Now I was just mostly curious.
I got an appointment on Wednesday and when I showed up a few minutes early the nurse turned out to be the same woman I’d remembered from fifteen years earlier. She was very apologetic that the doctor hadn’t arrived yet and repeated her concerns and warnings about how he had changed and again offered to tear-up the registration card she was filling out if I wasn’t satisfied. Turns out that once registered I’d have to remain with that doctor for a period of three months before changing.
I sat and waited for the doctor to arrive with the nurse occasionally stepping into the waiting room to apologize. An older woman, another patient came and sat across from me. I dug under the tabloid magazines for a newspaper. About half an hour later, just after the nurse had threatened to call the doctor at home to see if there was something wrong, the entrance of the dentist was heralded by the nurse crying out that he’d arrived. He’d been spied from the window, and moments later a plump, tiny woman with beautiful, snow white hair in a ponytail was pulled into the room by a tiny Chihuahua on a leash-- followed closely by a man who resembled an aged Renoir without the wheelchair or the olive trees. He was wearing a lab coat and walked hunched over nearly double with a tangled full white beard and a disturbingly blank stare behind thick-lensed glasses that he aimed at me as he passed.
The procession marched into the examination room / office and closed the door. Several minutes later the woman with the Chihuahua said she was sorry for the doctor’s late arrival as she and the dog left. Then I was called in. The dentist was seated in a chair in the corner and only rose after I’d paid the nominal fee and taken my seat in the usual dentist’s chair. He asked gruffly what the problem was and I explained, with the nurse chiming in, what had happened to my gums and my suspicions. The dentist scraped three times at a bit of plaque and poked around gently on my lower teeth for a bit and proclaimed that there was nothing there. The nurse asked if he wouldn’t mind also giving me the usual examination for cavities—had he done the upper teeth? He had, he said and sat down again.
And that was that.
The nurse even followed me into the hall afterwards because she knew how odd it had been and asked if I wouldn’t rather have her throw out the registration form. I was feeling so embarrassed and uncomfortable that I just told her I’d call her with my decision later. She told me that she’d hold the card until the end of the month. I had until then to decide.
Well, earlier today I went to a clinic near my neighborhood and waited to see a dentist as just a walk-in patient. The doctor was about my age, maybe a bit younger, gentle and professional, patient with my questions and actually spent some time in my mouth. I even got my first dental x-ray in probably 20 years. The doctor informed me that he cleaned out the hole and that I have a small portion of exposed bone that will need some time to heal over. I have an appointment for a follow-up visit at the beginning of June. I told them that I’d be registering with them then.

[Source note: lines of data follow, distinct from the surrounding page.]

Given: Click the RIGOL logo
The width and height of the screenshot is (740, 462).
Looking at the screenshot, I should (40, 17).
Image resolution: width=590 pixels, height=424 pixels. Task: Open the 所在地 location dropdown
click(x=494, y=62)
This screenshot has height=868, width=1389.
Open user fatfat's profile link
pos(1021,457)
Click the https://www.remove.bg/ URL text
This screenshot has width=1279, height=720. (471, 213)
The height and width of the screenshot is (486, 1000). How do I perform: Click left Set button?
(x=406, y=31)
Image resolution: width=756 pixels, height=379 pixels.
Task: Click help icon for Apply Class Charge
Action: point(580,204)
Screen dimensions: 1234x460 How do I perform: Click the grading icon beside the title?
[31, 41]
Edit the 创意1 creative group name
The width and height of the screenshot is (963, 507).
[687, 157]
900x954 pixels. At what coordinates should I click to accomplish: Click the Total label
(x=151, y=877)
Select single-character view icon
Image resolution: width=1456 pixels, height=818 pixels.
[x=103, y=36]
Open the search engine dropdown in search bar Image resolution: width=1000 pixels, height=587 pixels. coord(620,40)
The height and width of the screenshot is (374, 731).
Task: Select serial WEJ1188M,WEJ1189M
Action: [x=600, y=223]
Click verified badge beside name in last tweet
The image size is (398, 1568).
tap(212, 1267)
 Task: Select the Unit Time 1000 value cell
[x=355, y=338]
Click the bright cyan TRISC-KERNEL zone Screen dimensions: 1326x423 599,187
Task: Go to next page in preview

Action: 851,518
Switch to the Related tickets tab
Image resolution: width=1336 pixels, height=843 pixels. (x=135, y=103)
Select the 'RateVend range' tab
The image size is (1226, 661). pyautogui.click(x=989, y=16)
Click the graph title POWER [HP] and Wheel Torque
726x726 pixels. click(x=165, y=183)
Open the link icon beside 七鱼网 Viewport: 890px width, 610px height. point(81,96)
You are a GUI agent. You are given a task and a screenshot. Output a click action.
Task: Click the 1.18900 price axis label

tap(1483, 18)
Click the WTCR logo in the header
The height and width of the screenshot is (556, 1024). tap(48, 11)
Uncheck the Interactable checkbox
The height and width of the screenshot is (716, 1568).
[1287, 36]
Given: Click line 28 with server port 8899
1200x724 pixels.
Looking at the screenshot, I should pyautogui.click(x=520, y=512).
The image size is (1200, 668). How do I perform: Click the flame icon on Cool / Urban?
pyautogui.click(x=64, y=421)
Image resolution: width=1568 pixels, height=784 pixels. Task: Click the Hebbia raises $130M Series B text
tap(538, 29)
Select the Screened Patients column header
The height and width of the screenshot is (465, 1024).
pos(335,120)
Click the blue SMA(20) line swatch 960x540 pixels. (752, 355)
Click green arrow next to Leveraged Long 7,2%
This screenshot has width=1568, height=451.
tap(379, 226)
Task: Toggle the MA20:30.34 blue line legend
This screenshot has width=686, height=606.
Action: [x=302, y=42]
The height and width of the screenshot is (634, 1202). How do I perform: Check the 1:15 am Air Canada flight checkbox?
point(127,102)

Oh, and that essentially emergency room visit, with the x-ray and all cost just $4.50. It’s a pretty good system.
I’ve been thinking lately that I’ve just about reached the age where it’s no longer strange if my general practitioner or dentist or other doctor that I see regularly is actually younger than I am. It’s actually something that could be advantageous. I’m hoping this new one will last longer than the last one.